Cavalier and reckless statements from President Donald Trump about nuclear weapons use and threatening and boastful comments from Russian President Vladimir Putin about his country’s nuclear retaliatory capabilities underscore the risks of a system that puts the authority to launch nuclear weapons in the hands of these individuals.

Defenders of the status quo argue that altering the current system would deprive the president of the ability to respond quickly in a crisis—including by using nuclear weapons first in response to a non-nuclear attack—and undermine the credibility of deterrence.

Such arguments ignore the fact that throughout the history of the nuclear age, there have been several incidents in which false signals of an attack have prompted U.S. and Russia officials to consider, in the dead of the night and under the pressure of time, launching nuclear weapons in retaliation.

The reality is that this “launch-under-attack” policy is unnecessary because U.S. nuclear forces and command-and-control systems could withstand even a massive attack. Given the size, accuracy, and diversity of U.S. forces, the remaining nuclear force would be more than sufficient to deliver a devastating blow to any nuclear aggressor.

In addition, retaining the option to use nuclear weapons first is unnecessary and risky. Given the overwhelming conventional military edge of the United States and its allies, there is no plausible circumstance that could justify—legally, morally, or militarily—the use of nuclear weapons to deal with a non-nuclear threat.

As then-Vice President Joe Biden said in public remarks in January 2017: “Given our non-nuclear capabilities and the nature of today’s threats—it’s hard to envision a plausible scenario in which the first use of nuclear weapons by the United States would be necessary. Or make sense.”
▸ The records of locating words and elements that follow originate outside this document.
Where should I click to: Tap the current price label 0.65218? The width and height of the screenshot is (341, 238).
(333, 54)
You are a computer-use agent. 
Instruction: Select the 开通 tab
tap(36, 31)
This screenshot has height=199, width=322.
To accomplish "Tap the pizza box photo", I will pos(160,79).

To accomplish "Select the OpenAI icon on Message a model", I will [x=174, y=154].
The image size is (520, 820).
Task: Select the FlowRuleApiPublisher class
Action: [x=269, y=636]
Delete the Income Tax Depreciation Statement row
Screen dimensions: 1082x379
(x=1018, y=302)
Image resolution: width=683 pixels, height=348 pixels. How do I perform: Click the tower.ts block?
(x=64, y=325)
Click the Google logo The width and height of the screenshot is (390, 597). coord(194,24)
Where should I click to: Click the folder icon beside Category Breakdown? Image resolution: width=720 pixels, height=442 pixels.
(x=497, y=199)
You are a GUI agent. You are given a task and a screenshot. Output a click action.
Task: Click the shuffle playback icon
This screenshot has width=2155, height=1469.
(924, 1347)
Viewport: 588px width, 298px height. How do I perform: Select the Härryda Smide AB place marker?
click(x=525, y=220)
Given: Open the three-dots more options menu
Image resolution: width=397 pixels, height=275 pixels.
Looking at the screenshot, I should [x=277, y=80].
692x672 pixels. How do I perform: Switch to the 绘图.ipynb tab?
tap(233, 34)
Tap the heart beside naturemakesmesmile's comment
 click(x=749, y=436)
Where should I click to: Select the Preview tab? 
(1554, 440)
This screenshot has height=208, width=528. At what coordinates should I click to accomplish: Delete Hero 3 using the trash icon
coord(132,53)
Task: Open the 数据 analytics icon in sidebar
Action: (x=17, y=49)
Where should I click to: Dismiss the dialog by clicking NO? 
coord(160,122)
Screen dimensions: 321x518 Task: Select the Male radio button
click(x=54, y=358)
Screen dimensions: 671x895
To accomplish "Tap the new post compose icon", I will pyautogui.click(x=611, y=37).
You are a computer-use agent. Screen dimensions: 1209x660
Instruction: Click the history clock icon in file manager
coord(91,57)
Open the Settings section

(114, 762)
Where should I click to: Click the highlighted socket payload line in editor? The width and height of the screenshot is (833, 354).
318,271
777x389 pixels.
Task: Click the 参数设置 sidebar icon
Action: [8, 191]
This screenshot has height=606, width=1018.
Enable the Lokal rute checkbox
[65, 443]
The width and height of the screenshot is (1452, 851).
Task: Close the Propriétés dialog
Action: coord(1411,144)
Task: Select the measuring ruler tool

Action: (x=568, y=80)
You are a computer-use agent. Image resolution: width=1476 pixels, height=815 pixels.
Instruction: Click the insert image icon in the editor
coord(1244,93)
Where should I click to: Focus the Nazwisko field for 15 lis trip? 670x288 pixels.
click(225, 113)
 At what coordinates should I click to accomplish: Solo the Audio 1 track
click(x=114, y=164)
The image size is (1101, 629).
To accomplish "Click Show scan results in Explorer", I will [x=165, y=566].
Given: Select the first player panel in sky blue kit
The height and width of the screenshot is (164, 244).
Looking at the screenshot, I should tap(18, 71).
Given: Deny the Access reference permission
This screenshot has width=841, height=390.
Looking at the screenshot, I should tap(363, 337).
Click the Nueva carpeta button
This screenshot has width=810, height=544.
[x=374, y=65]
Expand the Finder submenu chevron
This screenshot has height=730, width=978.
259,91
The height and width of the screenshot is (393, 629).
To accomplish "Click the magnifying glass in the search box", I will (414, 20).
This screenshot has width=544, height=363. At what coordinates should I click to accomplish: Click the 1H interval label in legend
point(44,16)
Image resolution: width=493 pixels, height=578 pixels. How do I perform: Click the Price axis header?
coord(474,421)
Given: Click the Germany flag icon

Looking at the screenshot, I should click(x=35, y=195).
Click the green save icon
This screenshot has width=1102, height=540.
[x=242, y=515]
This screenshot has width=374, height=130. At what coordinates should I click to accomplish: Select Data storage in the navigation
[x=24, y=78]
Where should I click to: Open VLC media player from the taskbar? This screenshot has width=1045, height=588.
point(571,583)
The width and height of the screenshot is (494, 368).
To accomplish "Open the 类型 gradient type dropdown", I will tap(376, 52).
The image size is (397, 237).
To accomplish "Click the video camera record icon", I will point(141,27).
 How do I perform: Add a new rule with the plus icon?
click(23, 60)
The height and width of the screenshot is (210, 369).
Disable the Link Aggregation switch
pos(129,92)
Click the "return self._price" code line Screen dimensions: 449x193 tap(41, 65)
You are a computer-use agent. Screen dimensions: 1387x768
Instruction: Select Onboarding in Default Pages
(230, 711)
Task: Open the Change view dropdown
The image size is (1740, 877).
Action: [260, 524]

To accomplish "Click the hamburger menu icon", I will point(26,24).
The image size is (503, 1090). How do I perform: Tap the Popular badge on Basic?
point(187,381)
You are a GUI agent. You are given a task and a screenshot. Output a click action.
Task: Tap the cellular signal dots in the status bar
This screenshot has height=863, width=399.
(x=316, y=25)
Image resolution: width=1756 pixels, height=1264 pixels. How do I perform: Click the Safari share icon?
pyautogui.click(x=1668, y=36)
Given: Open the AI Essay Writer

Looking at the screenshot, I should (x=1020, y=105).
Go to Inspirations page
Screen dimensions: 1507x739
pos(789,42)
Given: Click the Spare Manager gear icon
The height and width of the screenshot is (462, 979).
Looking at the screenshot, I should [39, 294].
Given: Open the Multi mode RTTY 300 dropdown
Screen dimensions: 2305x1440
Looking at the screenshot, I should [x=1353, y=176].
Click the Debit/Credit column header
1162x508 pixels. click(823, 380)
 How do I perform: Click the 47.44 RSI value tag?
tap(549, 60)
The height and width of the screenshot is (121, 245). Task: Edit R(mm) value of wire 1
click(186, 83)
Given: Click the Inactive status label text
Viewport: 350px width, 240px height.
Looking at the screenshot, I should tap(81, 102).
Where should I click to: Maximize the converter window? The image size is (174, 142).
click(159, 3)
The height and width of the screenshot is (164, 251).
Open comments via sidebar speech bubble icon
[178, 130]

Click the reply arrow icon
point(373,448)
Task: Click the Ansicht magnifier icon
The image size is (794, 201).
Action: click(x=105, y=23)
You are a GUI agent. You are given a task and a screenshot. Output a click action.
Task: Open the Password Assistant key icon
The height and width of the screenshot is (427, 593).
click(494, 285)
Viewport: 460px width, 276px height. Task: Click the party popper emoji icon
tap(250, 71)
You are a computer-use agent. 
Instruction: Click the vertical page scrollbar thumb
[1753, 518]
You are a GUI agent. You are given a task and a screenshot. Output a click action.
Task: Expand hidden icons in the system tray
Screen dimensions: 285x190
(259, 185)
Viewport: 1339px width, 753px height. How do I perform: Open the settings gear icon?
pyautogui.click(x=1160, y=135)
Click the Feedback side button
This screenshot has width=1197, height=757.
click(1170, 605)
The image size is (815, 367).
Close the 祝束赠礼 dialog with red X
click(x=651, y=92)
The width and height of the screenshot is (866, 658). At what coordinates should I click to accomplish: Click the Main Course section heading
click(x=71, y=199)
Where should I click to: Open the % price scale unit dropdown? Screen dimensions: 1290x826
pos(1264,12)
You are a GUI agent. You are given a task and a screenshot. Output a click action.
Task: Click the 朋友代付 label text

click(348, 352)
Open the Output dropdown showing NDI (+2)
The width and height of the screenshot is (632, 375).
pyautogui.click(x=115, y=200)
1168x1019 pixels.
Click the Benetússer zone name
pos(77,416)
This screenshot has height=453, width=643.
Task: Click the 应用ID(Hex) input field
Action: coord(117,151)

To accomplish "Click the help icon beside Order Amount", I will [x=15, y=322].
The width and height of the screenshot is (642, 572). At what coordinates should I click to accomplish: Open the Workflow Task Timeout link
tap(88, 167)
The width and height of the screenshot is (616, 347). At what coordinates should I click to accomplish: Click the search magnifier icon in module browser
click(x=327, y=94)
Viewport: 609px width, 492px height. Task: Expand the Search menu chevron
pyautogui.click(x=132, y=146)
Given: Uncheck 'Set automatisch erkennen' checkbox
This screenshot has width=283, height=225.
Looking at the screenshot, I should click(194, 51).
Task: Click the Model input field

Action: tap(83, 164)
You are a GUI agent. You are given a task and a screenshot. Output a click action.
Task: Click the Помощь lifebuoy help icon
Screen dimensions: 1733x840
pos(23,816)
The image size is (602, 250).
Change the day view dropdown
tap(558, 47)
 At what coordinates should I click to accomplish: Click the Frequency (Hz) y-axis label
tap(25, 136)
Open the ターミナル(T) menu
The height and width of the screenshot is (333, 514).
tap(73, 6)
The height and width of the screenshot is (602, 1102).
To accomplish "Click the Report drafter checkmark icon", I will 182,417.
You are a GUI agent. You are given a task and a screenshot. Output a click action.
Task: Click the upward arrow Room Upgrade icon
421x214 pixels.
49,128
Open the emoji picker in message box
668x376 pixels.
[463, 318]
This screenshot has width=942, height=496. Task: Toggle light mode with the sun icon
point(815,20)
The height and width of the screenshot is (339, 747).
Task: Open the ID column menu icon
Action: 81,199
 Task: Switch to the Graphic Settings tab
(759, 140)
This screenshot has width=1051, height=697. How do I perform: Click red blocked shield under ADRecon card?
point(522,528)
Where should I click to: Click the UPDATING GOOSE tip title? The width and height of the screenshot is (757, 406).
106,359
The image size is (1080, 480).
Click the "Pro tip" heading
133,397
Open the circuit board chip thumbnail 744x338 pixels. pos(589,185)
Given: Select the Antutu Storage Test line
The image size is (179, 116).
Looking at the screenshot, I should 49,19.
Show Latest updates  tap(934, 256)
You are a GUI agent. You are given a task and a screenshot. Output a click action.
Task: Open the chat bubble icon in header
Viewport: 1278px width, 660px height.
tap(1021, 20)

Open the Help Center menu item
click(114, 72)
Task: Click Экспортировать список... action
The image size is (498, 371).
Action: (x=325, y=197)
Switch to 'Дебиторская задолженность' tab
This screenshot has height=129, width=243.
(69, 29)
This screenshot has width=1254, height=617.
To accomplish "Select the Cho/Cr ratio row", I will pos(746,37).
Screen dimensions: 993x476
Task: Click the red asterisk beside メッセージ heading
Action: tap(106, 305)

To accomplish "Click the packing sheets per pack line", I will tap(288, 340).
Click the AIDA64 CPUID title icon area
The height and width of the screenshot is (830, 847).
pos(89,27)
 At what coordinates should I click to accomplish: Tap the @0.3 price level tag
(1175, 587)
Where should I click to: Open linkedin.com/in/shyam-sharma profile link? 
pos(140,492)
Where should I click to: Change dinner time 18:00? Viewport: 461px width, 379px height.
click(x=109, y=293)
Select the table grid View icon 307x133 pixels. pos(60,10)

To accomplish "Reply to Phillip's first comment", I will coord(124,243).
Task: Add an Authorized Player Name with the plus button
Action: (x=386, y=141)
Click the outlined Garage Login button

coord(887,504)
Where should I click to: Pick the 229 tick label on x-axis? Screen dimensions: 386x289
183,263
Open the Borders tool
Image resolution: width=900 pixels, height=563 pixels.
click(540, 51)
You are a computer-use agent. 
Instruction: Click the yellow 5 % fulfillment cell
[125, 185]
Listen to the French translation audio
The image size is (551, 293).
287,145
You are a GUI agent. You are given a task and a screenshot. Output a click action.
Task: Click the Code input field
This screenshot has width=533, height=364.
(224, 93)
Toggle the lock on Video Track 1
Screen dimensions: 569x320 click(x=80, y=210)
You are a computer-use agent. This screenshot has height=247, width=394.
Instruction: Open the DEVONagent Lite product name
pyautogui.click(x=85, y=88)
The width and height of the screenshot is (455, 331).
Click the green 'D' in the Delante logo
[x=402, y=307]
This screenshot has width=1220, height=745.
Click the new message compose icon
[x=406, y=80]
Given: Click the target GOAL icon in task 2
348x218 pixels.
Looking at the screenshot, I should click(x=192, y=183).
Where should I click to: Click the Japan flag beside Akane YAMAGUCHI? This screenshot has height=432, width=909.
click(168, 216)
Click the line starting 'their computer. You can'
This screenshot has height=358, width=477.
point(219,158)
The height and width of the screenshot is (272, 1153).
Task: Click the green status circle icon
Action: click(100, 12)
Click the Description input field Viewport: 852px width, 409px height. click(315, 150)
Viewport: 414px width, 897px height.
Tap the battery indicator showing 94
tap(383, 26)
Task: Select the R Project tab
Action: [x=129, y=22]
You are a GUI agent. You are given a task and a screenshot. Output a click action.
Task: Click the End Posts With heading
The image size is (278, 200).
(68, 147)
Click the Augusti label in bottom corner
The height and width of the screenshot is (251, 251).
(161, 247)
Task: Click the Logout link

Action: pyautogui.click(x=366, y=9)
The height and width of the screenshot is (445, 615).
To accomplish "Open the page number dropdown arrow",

Congress and the executive branch can and should take a number of steps to reduce these dangers:

  • Requiring that a decision to use nuclear weapons be made by more than one person. This could include the president, vice president, secretaries of state and defense, and perhaps one or more designated members of Congress, such as the speaker of the House or Senate majority leader.
  • Prohibiting the president from launching a nuclear first strike without a declaration of war by Congress. Sen. Ed Markey (D-Mass.) and Rep. Ted Lieu (D-Calif.) have introduced bipartisan legislation the "Restricting First Use of Nuclear Weapons Act of 2017" that would put this policy into place.
  • Eliminating the requirement to launch intercontinental ballistic missiles under attack, which would increase the time available to consider the possible use of nuclear weapons in retaliation for a nuclear attack against the United States or its allies.
  • Declaring that the United States will not be the first to use nuclear weapons and that the sole purpose of nuclear weapons is to deter nuclear attack. Congressman Adam Smith and ranking member of the House Armed Services Committee has introduced H.R. 4415 to establish a “No First Policy” for nuclear weapons.
  • Clarify that only Congress can authorize U.S.-initiated military action against North Korea, which would likely result in a nuclear exchange, and urge the administration to “avoid actions that could contribute to a breakdown in talks, and continue to search for confidence-building measures that are conducive to dialogue,” as state in bipartisan legislation introduced in the House and Senate (H.R. 4837/S. 2016).

Your support for Maryland House Joint Resolution 12 can help push Congress to re-examine and revise nuclear decision making so that fate of millions in not decided by one person in the span of a few minutes.

Since 2001, Daryl G. Kimball has served as the executive director the independent, non-partisan Arms Control Association and publisher of the monthly journal, Arms Control Today. The Association is a national membership organization established in 1971 to provide information and analysis on nuclear, chemical, and biological weapons, and to promote practical policy solutions to address the risks they pose.